Même les choses qui m'entourent me dépassent à condition que j'interrompe mon commerce habituel avec elles et que je les retrouve, en deçà du monde humain ou même vivant, sous leur aspect de choses naturelles. Un vieux veston posé sur une chaise dans le silence d'une maison de campagne, une fois la porte fermée sur les odeurs du maquis et les cris des oiseaux, si je le prends comme il se présente, ce sera déjà une énigme. Il est là, aveugle et borné, il ne sait pas qu'il y est, il se contente d'occuper ce morceau d'espace, mais il l'occupe comme jamais je ne pourrai occuper aucun lieu. II ne fuit pas de tous côtés comme une conscience, il demeure pesamment ce qu'il est, il est en soi. Chaque chose n'affirme son être qu'en me dépossédant du mien, et je sais toujours sourdement qu'il y a au monde autre chose que moi et mes spectacles. Mais d'ordinaire je ne retiens de ce savoir que ce qu'il faut pour me rassurer. Je remarque que la chose, après tout, a besoin de moi pour exister. Quand je découvre un paysage jusque-là caché par une colline, c'est alors seulement qu'il devient pleinement paysage et l'on ne peut pas concevoir ce que serait une chose sans l'imminence ou la possibilité de mon regard sur elle. Ce monde qui avait l'air d'être sans moi, de m'envelopper et de me dépasser, c'est moi qui le fais être. Je suis donc une conscience, une présence immédiate au monde, et il n'est rien qui puisse prétendre à être sans être pris de quelque façon dans le tissu de mon expérience. Je ne suis pas cette personne, ce visage, cet être fini, mais un pur témoin, sans lieu et sans âge, qui peut égaler en puissance l'infinité du  monde.
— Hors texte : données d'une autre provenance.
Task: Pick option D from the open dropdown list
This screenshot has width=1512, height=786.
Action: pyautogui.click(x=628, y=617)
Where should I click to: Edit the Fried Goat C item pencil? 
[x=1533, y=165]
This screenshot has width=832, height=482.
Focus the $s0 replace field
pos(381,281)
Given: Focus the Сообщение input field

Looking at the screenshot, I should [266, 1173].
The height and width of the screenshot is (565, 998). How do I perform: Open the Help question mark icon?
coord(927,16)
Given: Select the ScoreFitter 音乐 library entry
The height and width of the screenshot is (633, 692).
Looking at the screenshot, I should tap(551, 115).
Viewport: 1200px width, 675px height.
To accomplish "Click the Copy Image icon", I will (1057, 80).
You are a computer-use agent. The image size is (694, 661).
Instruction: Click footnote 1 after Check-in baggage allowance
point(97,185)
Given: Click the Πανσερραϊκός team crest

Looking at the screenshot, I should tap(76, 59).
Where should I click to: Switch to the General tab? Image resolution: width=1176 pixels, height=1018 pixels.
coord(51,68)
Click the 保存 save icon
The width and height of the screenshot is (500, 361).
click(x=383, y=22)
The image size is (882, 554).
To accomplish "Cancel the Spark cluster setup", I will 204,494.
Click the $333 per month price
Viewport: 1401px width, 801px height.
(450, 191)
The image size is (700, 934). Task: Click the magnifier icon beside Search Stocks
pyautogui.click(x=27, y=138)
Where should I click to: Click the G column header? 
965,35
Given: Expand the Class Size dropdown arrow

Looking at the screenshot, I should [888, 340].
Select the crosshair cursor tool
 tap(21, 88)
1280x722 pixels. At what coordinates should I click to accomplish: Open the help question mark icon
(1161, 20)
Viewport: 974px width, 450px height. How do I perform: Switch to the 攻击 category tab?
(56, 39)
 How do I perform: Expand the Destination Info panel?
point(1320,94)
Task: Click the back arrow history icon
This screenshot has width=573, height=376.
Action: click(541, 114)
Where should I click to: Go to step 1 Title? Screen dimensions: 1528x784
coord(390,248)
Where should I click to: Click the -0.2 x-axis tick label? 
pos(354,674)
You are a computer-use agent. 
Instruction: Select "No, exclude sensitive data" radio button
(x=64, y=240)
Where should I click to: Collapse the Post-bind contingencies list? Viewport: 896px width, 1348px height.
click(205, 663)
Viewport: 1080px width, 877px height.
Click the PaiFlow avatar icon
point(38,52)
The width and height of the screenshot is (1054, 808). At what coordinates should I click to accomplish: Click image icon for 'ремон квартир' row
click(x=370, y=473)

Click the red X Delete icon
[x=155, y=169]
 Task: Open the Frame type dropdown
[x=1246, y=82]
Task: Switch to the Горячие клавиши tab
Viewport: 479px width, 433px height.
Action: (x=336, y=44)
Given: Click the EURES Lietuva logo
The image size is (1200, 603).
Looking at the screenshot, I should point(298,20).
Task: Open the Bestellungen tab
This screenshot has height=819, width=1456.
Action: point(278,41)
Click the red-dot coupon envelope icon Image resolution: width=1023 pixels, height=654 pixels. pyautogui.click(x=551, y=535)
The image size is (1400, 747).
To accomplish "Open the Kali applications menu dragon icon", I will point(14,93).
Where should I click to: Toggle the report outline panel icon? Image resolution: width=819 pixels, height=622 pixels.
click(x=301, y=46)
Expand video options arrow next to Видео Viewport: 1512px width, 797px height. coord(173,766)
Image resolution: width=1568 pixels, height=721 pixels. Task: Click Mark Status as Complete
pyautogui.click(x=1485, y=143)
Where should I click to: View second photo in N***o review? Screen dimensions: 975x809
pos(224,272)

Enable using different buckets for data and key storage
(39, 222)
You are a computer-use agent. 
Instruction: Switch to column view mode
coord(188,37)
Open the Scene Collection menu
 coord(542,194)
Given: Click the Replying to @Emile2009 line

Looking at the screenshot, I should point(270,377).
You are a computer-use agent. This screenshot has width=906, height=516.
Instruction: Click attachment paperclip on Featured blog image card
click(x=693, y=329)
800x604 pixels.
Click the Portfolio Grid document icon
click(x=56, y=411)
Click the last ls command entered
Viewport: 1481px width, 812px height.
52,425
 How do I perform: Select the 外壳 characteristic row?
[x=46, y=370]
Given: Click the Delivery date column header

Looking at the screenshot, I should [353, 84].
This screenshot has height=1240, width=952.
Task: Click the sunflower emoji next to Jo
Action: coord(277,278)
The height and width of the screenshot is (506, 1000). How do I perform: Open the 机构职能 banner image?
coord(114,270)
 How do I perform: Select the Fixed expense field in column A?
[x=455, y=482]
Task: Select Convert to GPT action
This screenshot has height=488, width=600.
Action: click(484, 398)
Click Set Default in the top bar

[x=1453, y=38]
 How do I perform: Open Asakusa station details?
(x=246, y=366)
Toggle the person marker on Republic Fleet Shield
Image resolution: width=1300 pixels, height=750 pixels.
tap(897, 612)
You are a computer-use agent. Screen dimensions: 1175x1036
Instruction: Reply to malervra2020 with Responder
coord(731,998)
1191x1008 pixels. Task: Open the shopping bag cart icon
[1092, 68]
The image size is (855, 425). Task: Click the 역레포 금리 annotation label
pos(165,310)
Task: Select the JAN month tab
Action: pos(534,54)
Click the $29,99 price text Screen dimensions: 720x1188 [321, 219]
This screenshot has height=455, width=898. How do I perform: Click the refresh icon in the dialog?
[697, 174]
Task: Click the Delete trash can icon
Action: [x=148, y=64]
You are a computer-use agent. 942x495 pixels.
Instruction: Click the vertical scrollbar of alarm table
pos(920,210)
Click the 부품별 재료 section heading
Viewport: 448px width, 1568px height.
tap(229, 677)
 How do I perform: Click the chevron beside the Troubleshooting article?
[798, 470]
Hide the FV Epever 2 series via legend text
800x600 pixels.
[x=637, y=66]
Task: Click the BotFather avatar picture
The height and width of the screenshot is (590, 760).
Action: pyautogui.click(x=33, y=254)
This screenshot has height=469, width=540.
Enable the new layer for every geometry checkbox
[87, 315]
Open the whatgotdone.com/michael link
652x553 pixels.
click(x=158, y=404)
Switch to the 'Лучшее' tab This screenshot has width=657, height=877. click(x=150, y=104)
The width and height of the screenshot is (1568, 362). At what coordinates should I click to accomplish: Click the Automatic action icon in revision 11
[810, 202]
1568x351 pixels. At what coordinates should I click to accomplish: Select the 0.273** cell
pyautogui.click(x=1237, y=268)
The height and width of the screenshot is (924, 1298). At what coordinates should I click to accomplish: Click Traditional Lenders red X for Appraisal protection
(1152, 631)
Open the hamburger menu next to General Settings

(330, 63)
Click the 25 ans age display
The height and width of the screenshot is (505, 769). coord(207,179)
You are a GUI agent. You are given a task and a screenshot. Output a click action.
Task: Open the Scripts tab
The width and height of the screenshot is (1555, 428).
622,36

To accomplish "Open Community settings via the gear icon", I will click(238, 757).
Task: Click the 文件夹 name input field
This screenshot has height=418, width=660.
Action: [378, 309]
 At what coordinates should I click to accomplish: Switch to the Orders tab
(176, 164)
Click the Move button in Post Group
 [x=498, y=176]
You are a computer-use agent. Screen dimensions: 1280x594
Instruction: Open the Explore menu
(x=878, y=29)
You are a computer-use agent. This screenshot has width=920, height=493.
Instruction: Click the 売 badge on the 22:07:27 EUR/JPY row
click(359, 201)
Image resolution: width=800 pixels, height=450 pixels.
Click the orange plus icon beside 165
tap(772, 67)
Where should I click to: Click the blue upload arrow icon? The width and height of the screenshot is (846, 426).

   C'est ainsi que l'on surmonte, ou plutôt que l'on sublime, l'expérience de l'Autre. Tant qu'il ne s'agit que des choses, nous nous sauvons facilement de la transcendance. Celle d'autrui est plus résistante. Car si autrui existe, s'il est lui aussi une conscience, je dois consentir à n'être pour lui qu'un objet fini, déterminé, visible en un certain lieu du monde. S'il est conscience, il faut que je cesse de l'être. Or, comment pourrais-je oublier cette attestation intime de mon existence, ce contact de moi avec moi, plus sûr qu'aucun témoignage extérieur et condition préalable pour tous? Nous essayons donc de mettre en sommeil l'inquiétante existence d'autrui ».

 Le roman et la métaphysique dans Sens et non sens. Gallimard. 1996. p.37.38.

 

 

    La thématique de ce texte n'est pas fondamentalement différente de celle du texte de Sartre précédemment présenté. Comme Sartre, Merleau-Ponty médite le statut de la conscience dans son rapport au monde mais il infléchit l'analyse dans le sens d'un approfondissement de la nature du malaise inhérent à ce qu'il appelle « la condition d'être conscient ».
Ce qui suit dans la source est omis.